Pick up the introduction to pvpanic after its final paragraph and write the section that follows.
[Start of TEXT PASSAGE]
An introduction to pvpanic

April 5, 2022 | 10 minute read
Text Size 100%:

What is pvpanic

This blog entry explores a little known feature called pvpanic, which is a paravirtualized device emulated by QEMU and used by the guest OS to report to the VMM when it experiences a panic/crash. This mechanism allows a guest OS kernel to signal the hypervisor when it panics, before any crash dump is collected.

We will describe the behavior and settings required for a Linux guest. Windows guests show similar behavior in the majority of scenarios, but a separate blog entry will be dedicated to discuss the work needed to accomplish this.

How does pvpanic help

If you are a cloud operator (or run a particularly cool home lab), you will occasionally experience issues connecting to the Virtual Machines in your fleet. This can be caused by problems in your infrastructure like a hypervisor crash or network configuration issue, or it could be due to a guest OS level issue like a hang or a kernel panic. We can typically figure out exactly what happened by inspecting logs and checking the status of various services, but it might take some time before either the customer or the operator notices that something has gone wrong.

A cloud operator using QEMU will usually have a monitoring service on the hypervisor listening for QMP events. If a pvpanic event is received, this provides a clear and immediate signal that there is a problem originating at the guest OS level: the guest kernel has experienced a panic. Depending on the event received, it also tells us whether or not a crash dump will be attempted.

From a fleet management perspective, pvpanic provides us with the ability to categorize and root cause unresponsive instances. It helps determine when the instance is down due to a guest level issue, as opposed to an infrastructure (e.g. hypervisor crash) problem, and that information can be used to update metrics and/or alert a customer that their instance has suffered a guest level issue and requires corrective action.

It is important to keep in mind that pvpanic functionality in Linux is limited to notifying the VMM (QEMU in this case) that a panic has occurred in the guest; no additional data is provided to the VMM. This is why pvpanic is normally used in conjunction with the -no-shutdown option in QEMU, or the equivalent -action shutdown=pause, which ensures that the QEMU process does not terminate and makes it possible to collect relevant debugging data like the register state or a memory dump for further analysis.
[End of TEXT PASSAGE]
[Start of STORED DATA]
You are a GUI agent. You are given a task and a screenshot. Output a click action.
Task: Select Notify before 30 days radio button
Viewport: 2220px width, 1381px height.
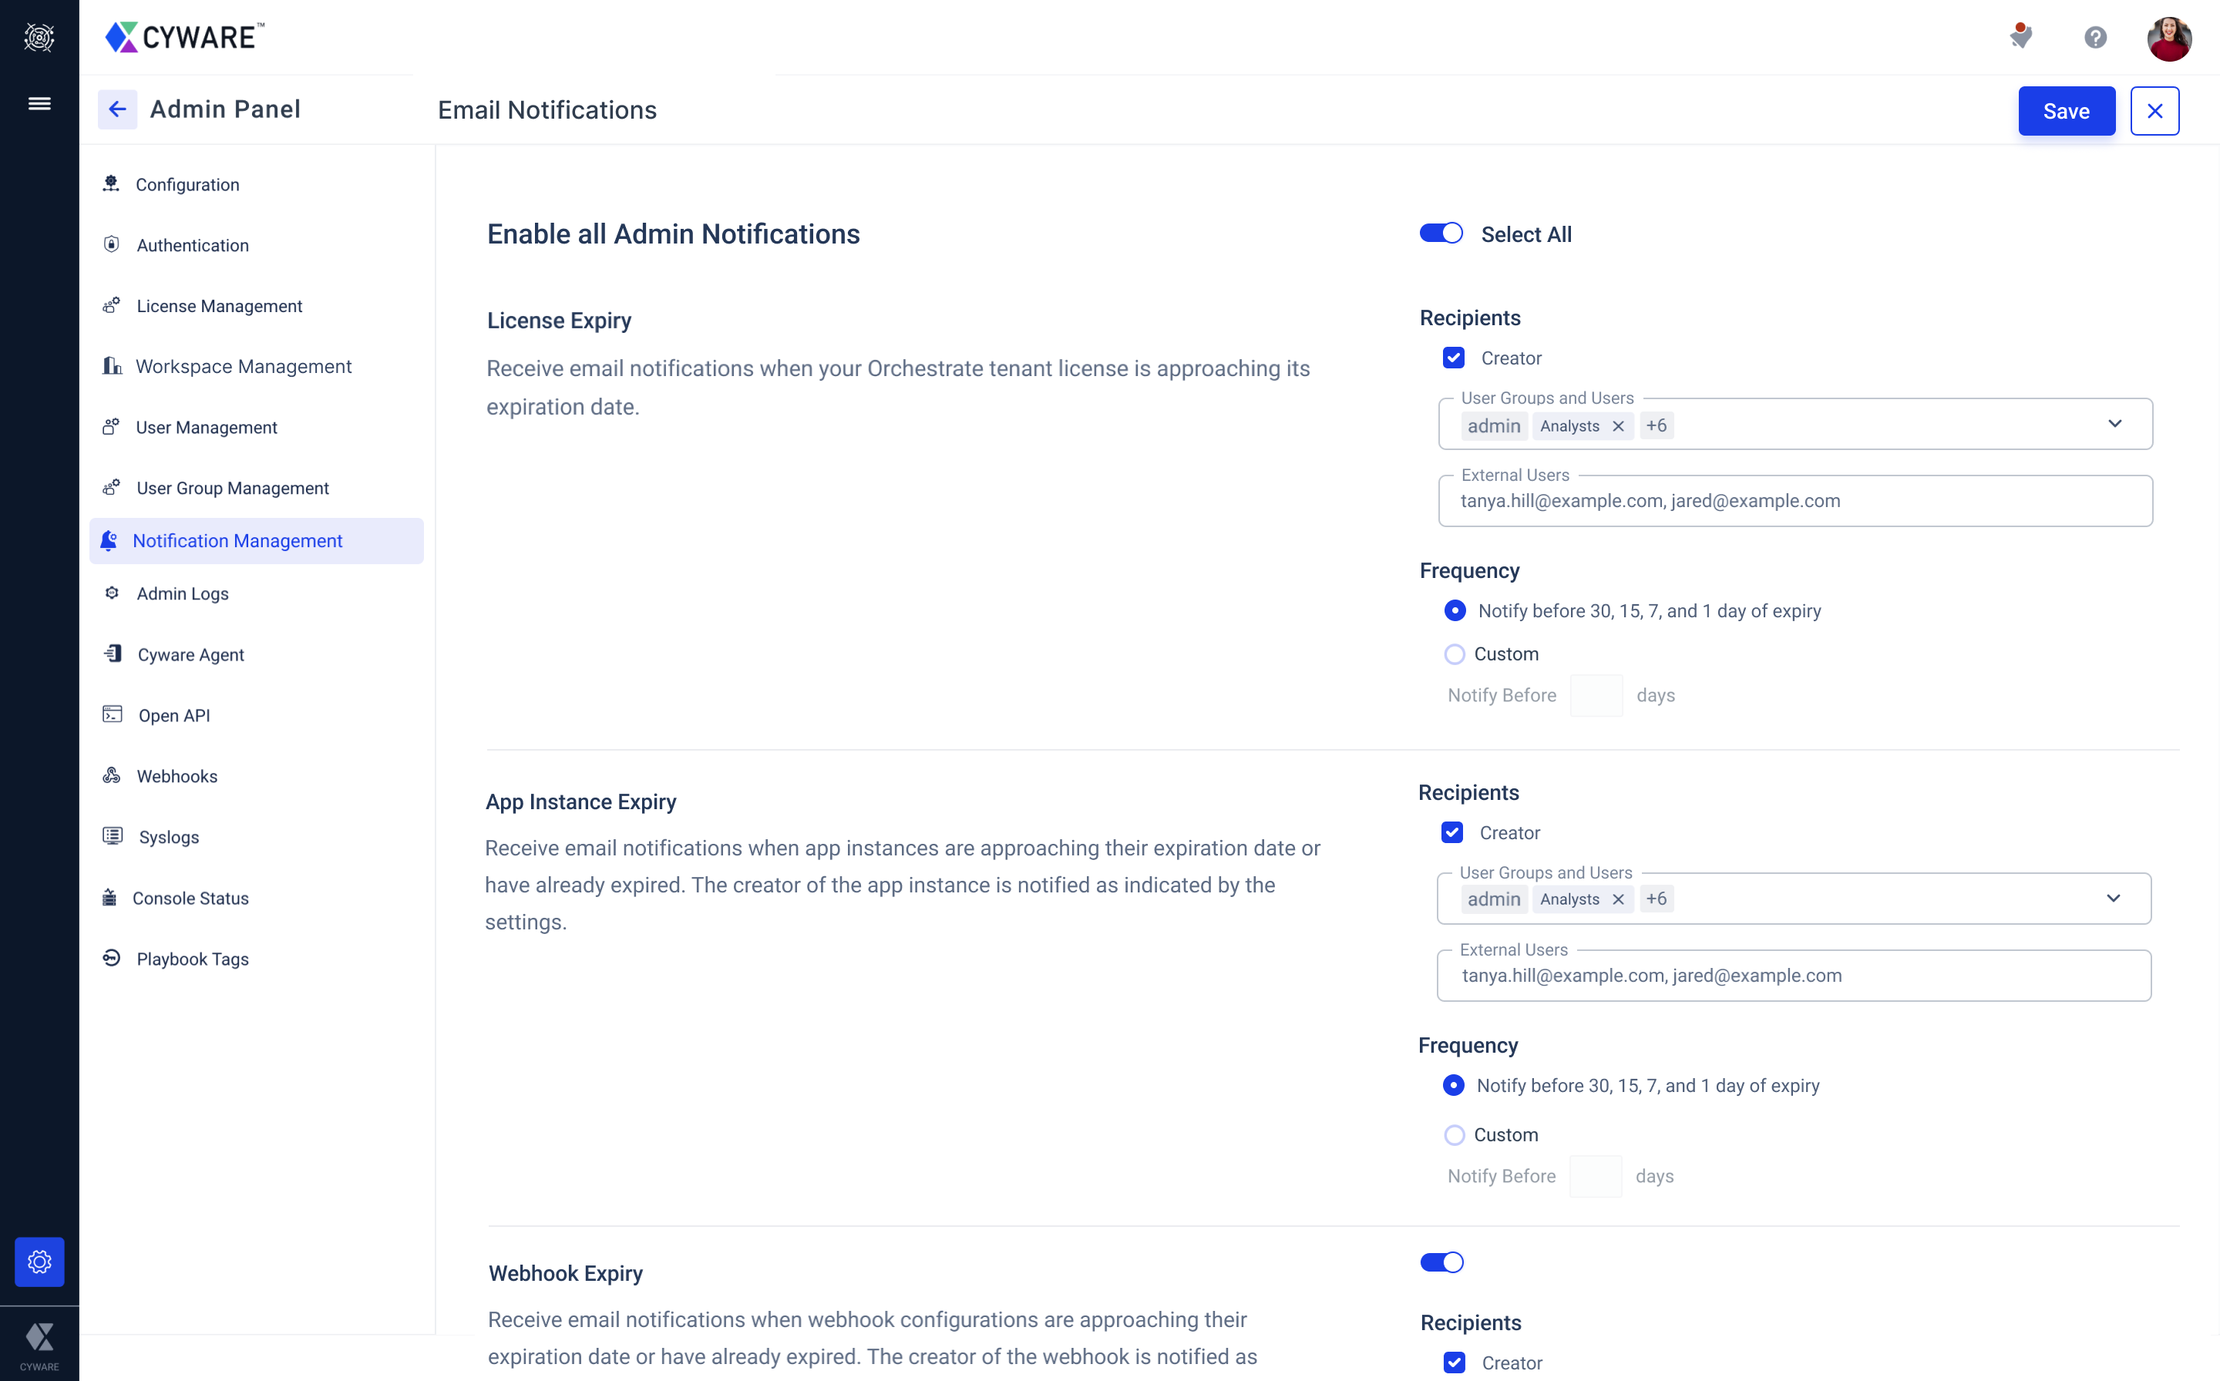click(x=1453, y=611)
[End of STORED DATA]
## ANSWER TO THE PROBLEM
How to use pvpanic

There are two versions of the pvpanic device, the original which is implemented as an emulated ISA device (-device pvpanic), and a more recent one that is implemented as a PCI device (-device pvpanic-pci). The PCI version was required in order to use pvpanic on Arm instances which do not have support for ISA devices.

The examples shown here were captured in an aarch64 guest launched on an OCI Ampere A1-2c Bare Metal instance, and therefore use the -device pvpanic-pci form. The QMP events generated are the same, regardless of the interface that is emulated by the device.

The short version

If you are an advanced user who just needs to deploy pvpanic in a hurry, here is a summary that shows how the various parameters determine the pvpanic QMP event that is emitted when the guest kernel panics:

kdump active
crash_kexec_post_notifiers
Guest kernel supports
CRASHLOADED event
pvpanic QMP event
N
Y|N
Y|N
GUEST_PANICKED
Y
N
Y|N
None
Y
Y
N
GUEST_PANICKED
Y
Y
Y
GUEST_CRASHLOADED

 

Most Linux distributions enable crash dump functionality by default, and support for the CRASHLOADED event has been available since Linux 5.6.

Use QEMU parameters:

  • -device pvpanic-pci
  • -qmp unix:/tmp/qmp.sock,server,wait=no
  • -action shutdown=pause,panic=none

Linux guest settings:

  • Kernel compiled with:
     
 CONFIG_PVPANIC=y
 CONFIG_PVPANIC_PCI=m
  • Boot with the crash_kexec_post_notifiers kernel command line parameter.
  • kdump service is enabled and running.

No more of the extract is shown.